To understand climate impacts, it is crucial to identify vulnerabilities and causal pathways that interact and lead to second- or third-order impacts, in the short, medium and long-term.
Direct and indirect climate change impacts and socioeconomic vulnerabilities in regions of special importance for European security, development and foreign policies determine the climate impacts outside Europe that potentially cascades into Europe. To understand these impacts it is crucial to identify climate impacts and vulnerabilities that interact and lead to second- or third-order impact risk cascades in the short-, medium and long-term. These can be matched with the existing and potential future main trade partners, key supply and value chains, businesses and financial flows that link Europe with the world to provide an overview of cascading climate impacts on Europe.

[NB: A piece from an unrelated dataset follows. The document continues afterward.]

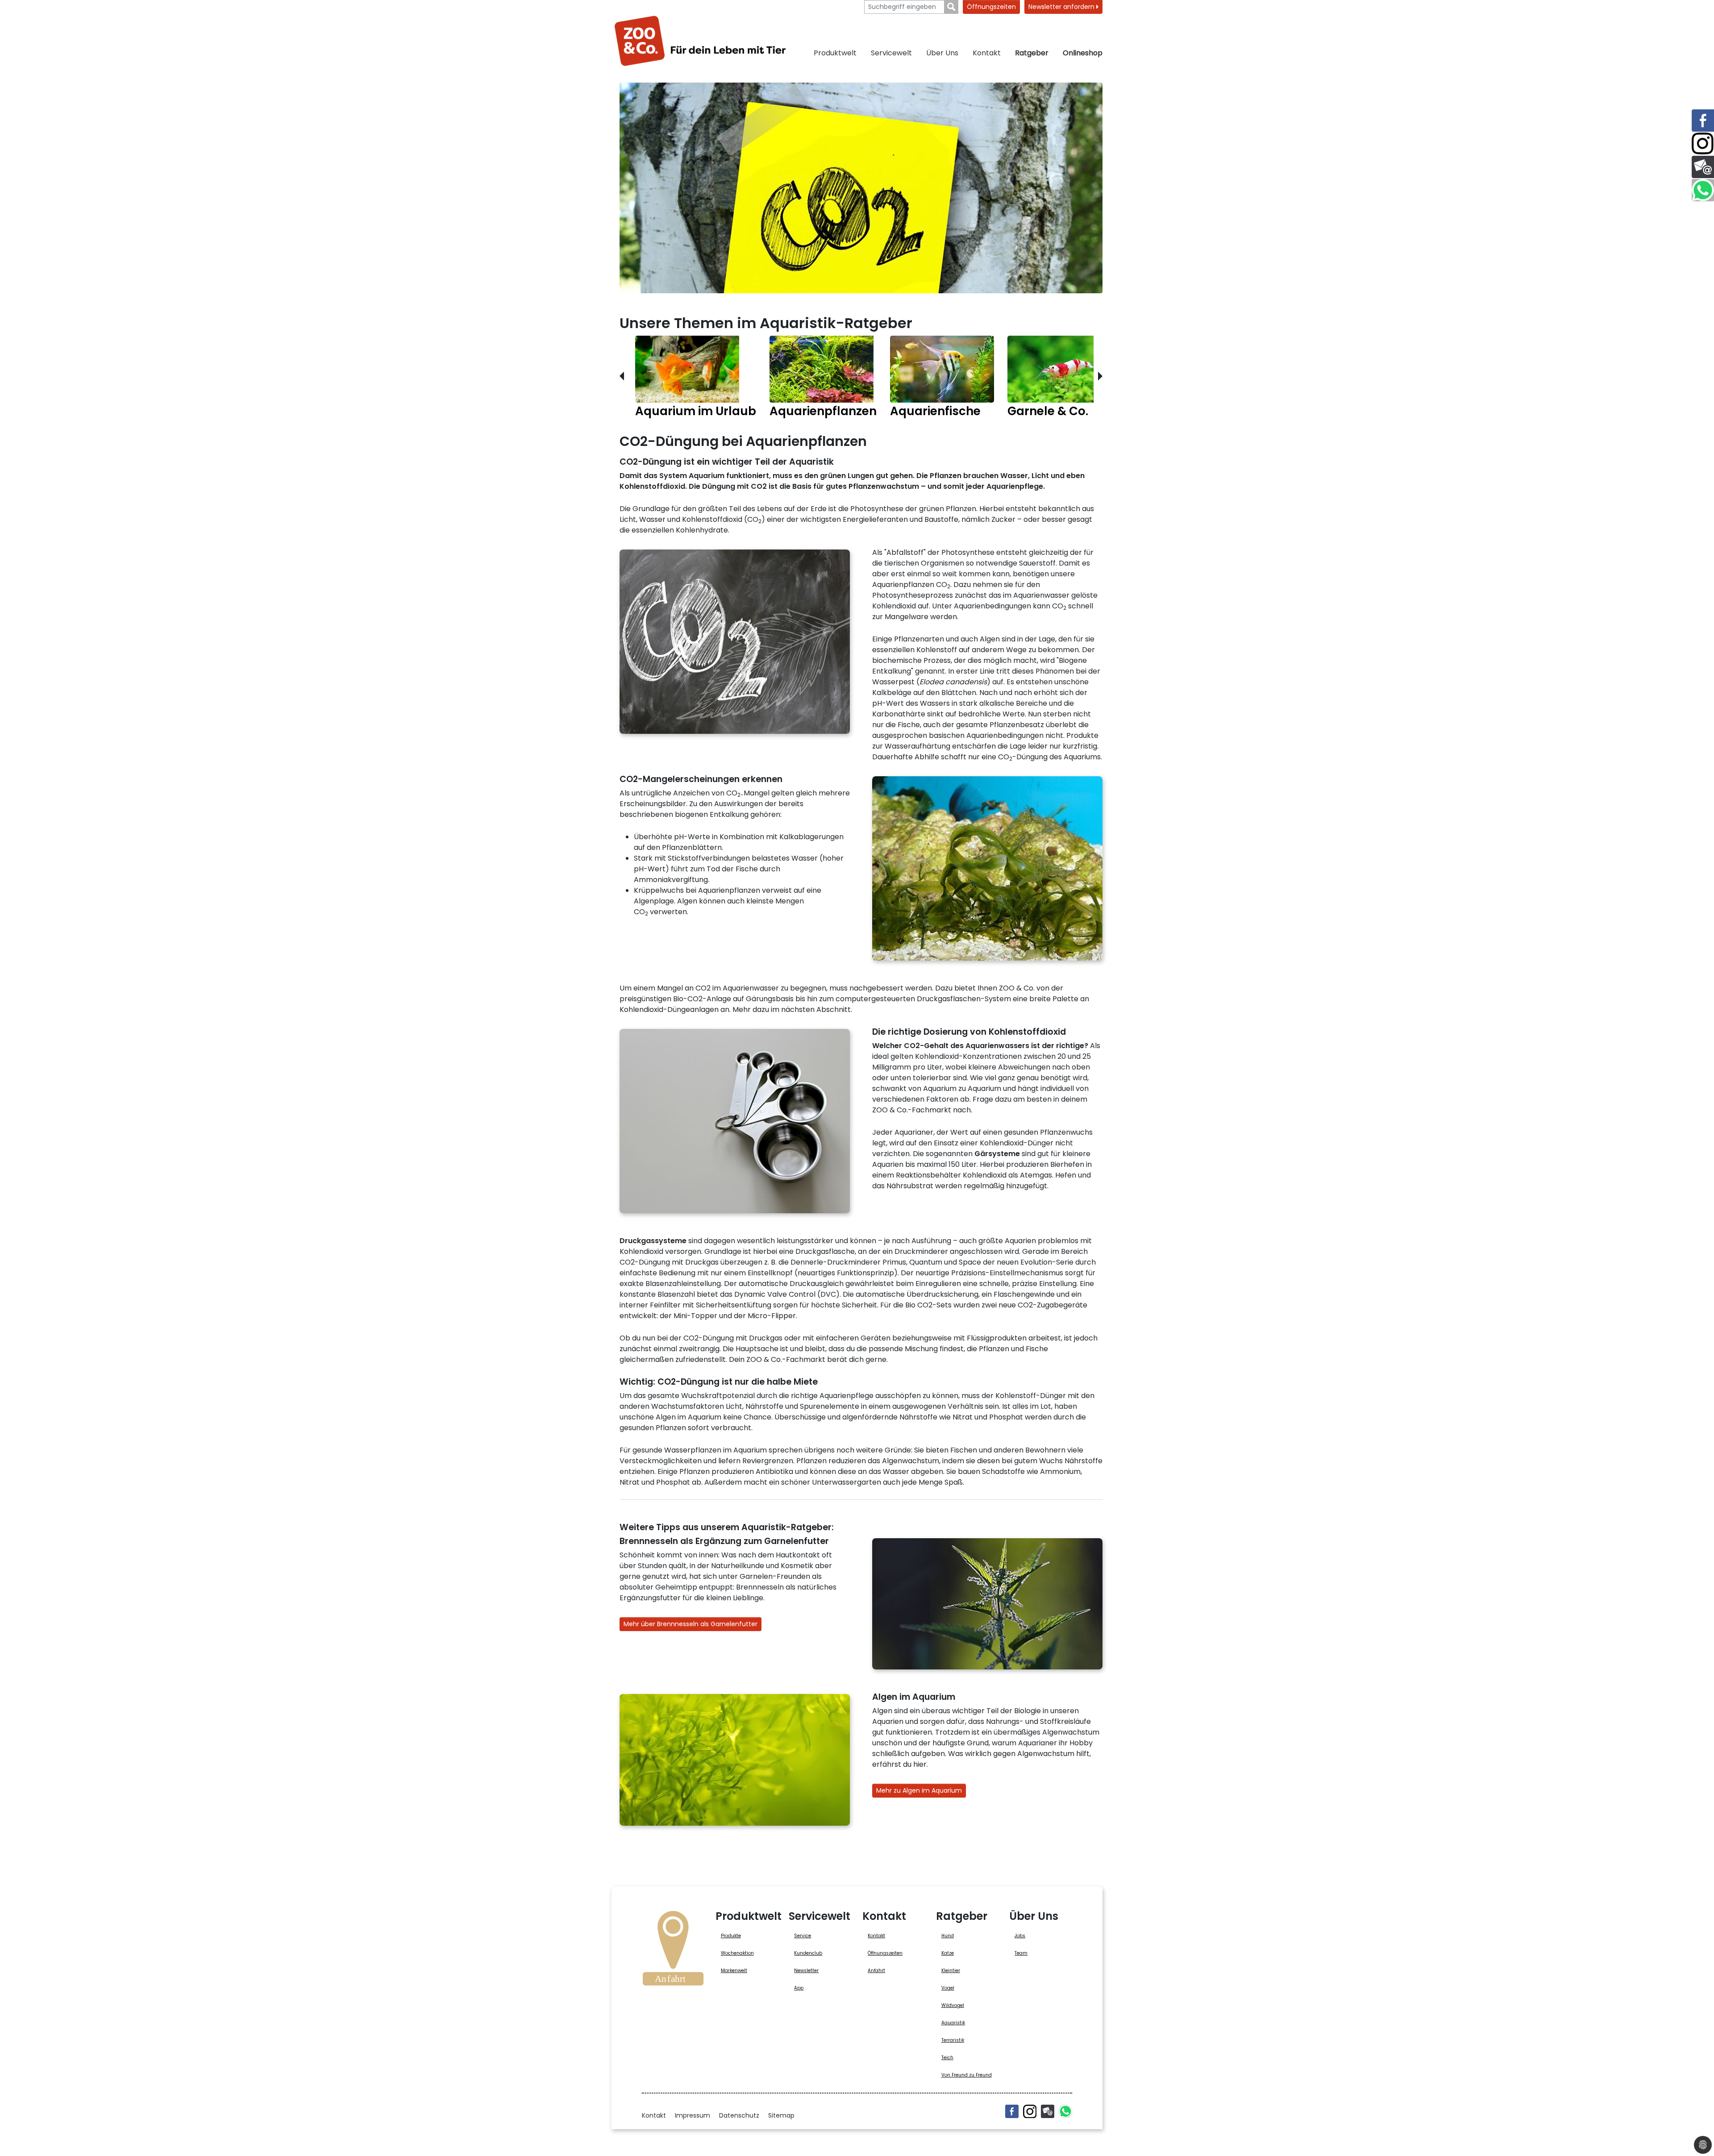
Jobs (1020, 1935)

- We will develop a comprehensive conceptual framework to define and assess cascading climate impacts on Europe. The framework will highlight how to conceptualize cascading risks and will consider risk not only as a function of the climate hazard, but also of the underlying exposure and vulnerability, and the adaptations made to mitigate this exposure and vulnerability.
- We will analyse Europe’s existing and possible future links with the rest of the world in terms of trade, supply and value chains, businesses, financial links and security, development and foreign policy. The analysis will assess the climate sensitivity of these different connections, also accounting for future alternative development trajectories.
- We will quantify direct and indirect natural and human climate impacts inside and outside Europe in the short/medium/long term under a range of socio-economic and climate scenarios. The analysis will be based on ISIMIP data covering slow changes such as sea-level rise and agricultural productivity but also extreme events such as floods, droughts or wildfires.